En este sentido, es definitiva la cláusula que aparece al final de un
contrato de préstamo, redactado en el año 782 d. C., y que dice así: «Las
dos partes contratantes lo encuentran justo y equitativo, y, en prueba de ello,
añaden a la firma la huella de su dedo pulgar».
Esta huella digital no solo tenía carácter simbólico, sino que, sobre todo,
servía para efectos de identificación, a fin de que, incluso si el deudor se
había presentado bajo un nombre falso, pudieran establecerse
«características personales» preventivas. Pero esto también significa que ya
se tenían algunos conocimientos sobre las formas características de las
huellas digitales; que se sabían interpretar sus diferentes formas, y que
también se disponía de medios para demostrar la identidad de dos huellas
impresas por una misma persona.
Tales conocimientos, y, probablemente, esto será lo más sorprendente
para nuestros criminalistas, los aplicaron también los chinos para el
esclarecimiento de hechos delictivos. Durante el reinado del emperador
T’ai-Tsu (1368-1398 d. C.) se consiguió descubrir a un asesino por este
medio; el asesinato había sido cometido por envenenamiento, y fue posible
identificar al criminal por el reconocimiento de las huellas del pulgar y del
índice que habían quedado marcadas en una copa de plata. Probablemente
hubiera caído en el olvido este episodio de no haber sido elegido por el
poeta y pintor Chiu-Ying como tema de una de sus obras, reflejándolo
mediante la imagen y la palabra escrita, obra que posteriormente llegó a
manos de un coleccionista europeo.
La instrucción de una causa por procedimiento sumarísimo era corriente hace 3000 años. En las
dos escenas superiores del relieve esculpido sobre piedra caliza, aparecen los detenidos
maniatados y los agentes de policía con el atestado en la mano. En el centro se ve al juez que
pronuncia la sentencia. A la derecha, figuran dos reos a quienes se acaba de condenar y que son
conducidos para sufrir el castigo de apaleamiento. Ante ellos, en cuatro estanterías, aparecen los
rollos de la Ley, que representaban el código penal de los antiguos egipcios.
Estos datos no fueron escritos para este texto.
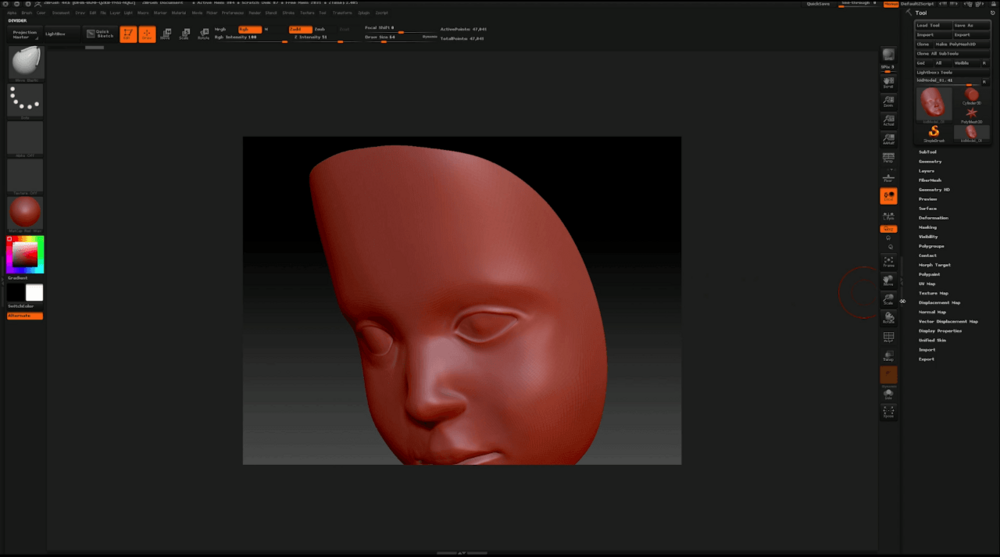Open the stroke type selector
1000x557 pixels.
pyautogui.click(x=25, y=99)
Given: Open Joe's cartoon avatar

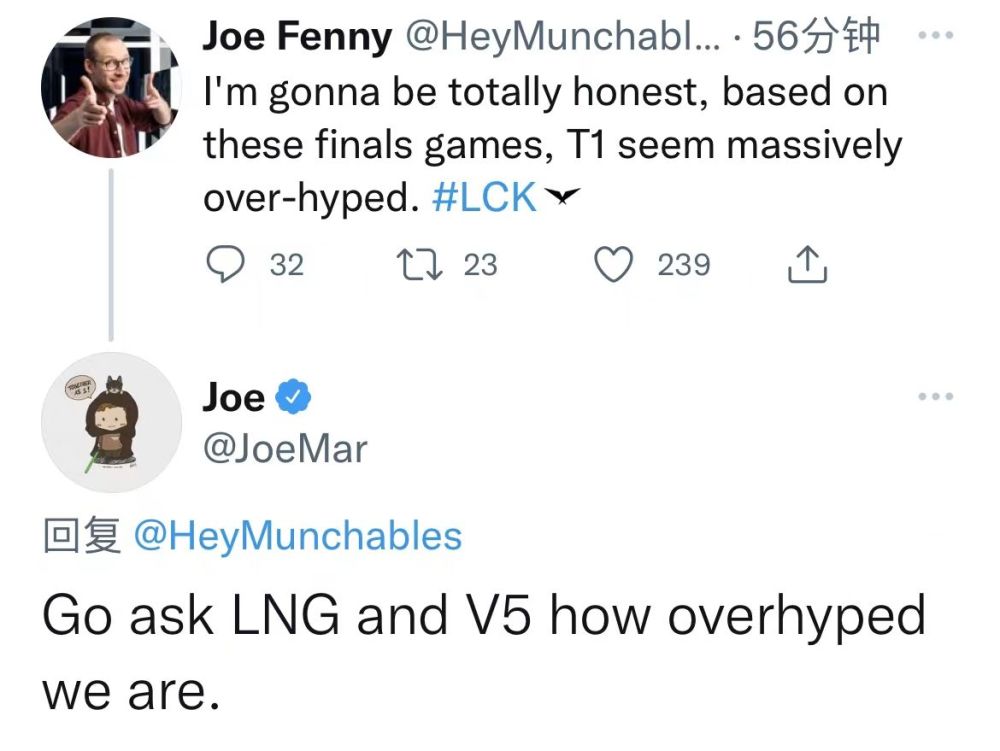Looking at the screenshot, I should pyautogui.click(x=110, y=422).
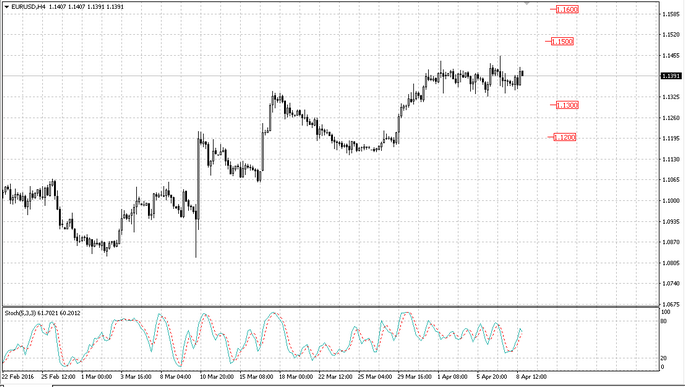Screen dimensions: 685x387
Task: Select the red 1.1500 price label
Action: [x=562, y=41]
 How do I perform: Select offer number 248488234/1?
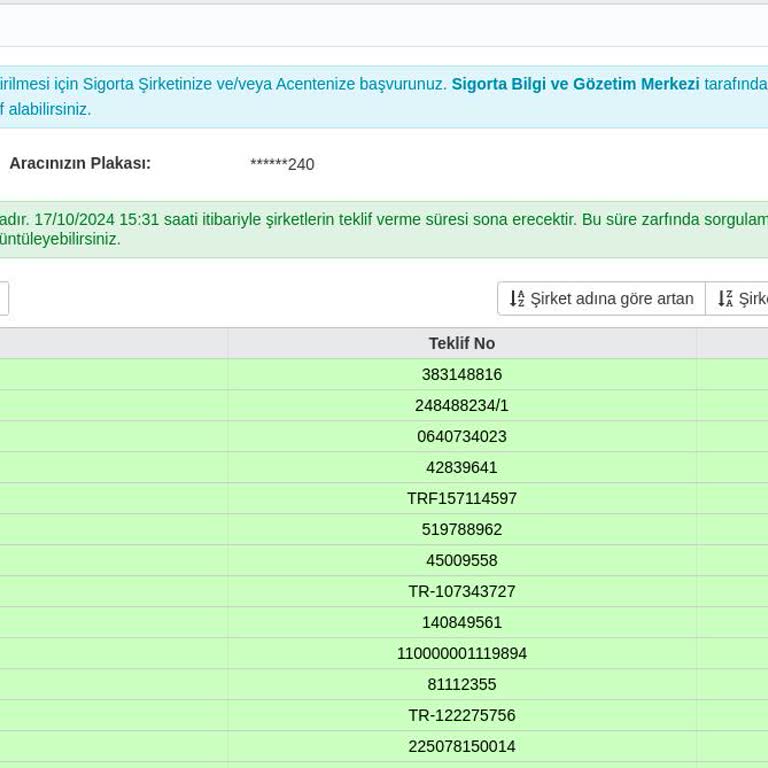pyautogui.click(x=462, y=405)
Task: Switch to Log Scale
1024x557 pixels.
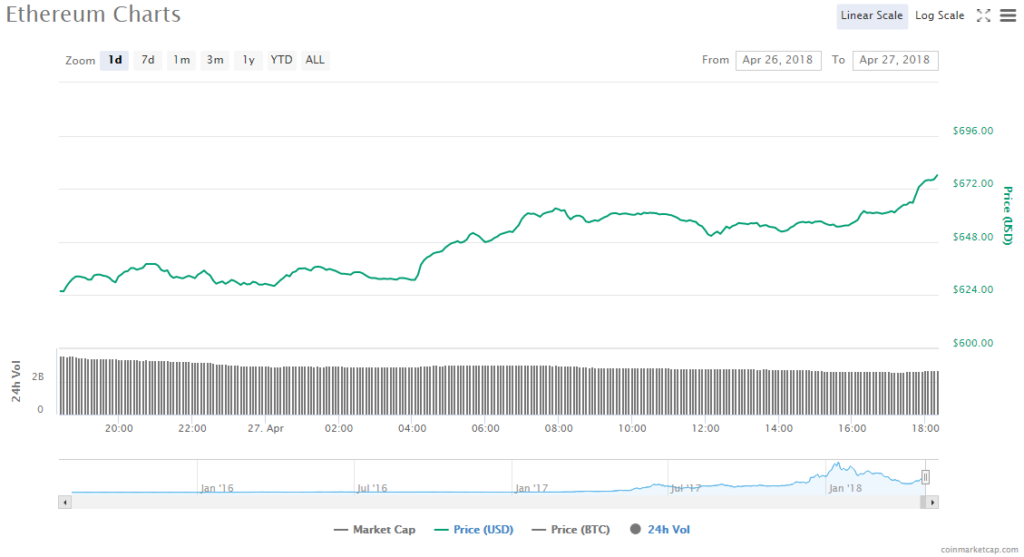Action: coord(939,15)
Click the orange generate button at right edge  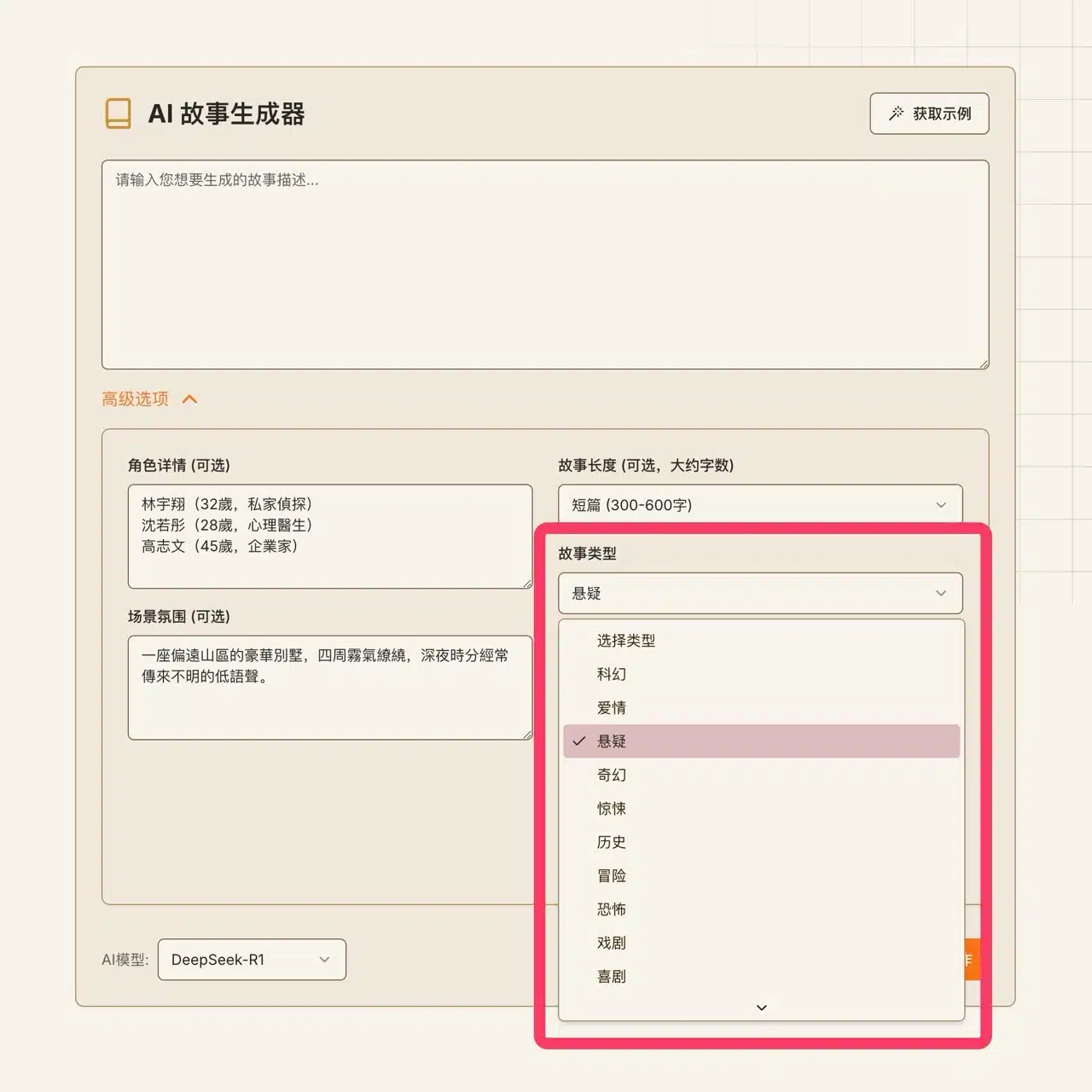click(972, 960)
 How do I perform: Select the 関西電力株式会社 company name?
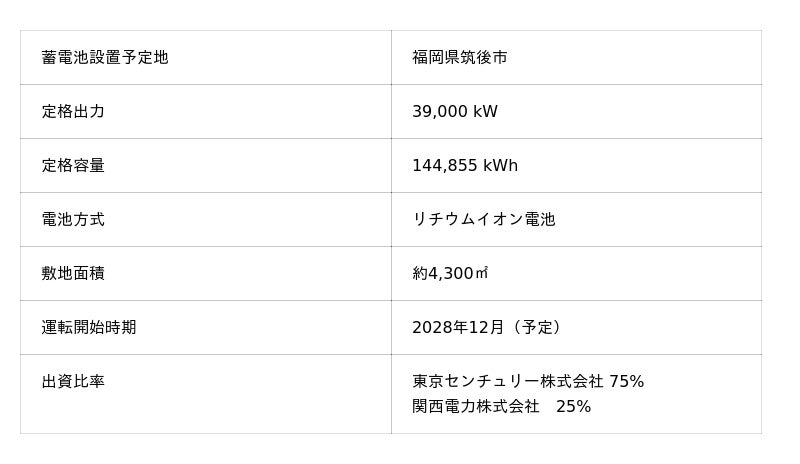tap(475, 407)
EL ABASTECIMIENTO DE AGUA DE LA
ROMA ANTIGUA ERA MEJOR QUE EL
ACTUAL
Volvamos a ocuparnos de nuevo de las grandes ciudades antiguas. Además
de Babilonia, en el Próximo Oriente y a lo largo de la costa mediterránea
había numerosas ciudades importantes, tales como los puertos fenicios de
Sidón, Biblos, Tiro y Sarepta, con sus grandes muelles e instalaciones y sus
edificios, algunos hasta de diez pisos. Estos centros comerciales y de
comunicaciones poseían casa de banca, lonjas de comercio y graneros de
asombrosa capacidad. Durante largo tiempo, fueron los puertos más
importantes de todo el mundo por entonces conocido.
Además de estas, había otras grandes ciudades que justificaban este
título por el número de personas que en ellas habitaban. En la época de su
mayor apogeo, Atenas tuvo 250 000 habitantes; Jerusalén se aproximaba al
medio millón; Cartago y Alejandría alcanzaron tres cuartos de millón; y
Roma, bajo el Imperio, un millón y medio.
Sin embargo, el número de habitantes no era lo más importante, ya que
también destacaba la magnificencia y riqueza de la población, las
notabilidades y monumentos que existían en estas grandes urbes.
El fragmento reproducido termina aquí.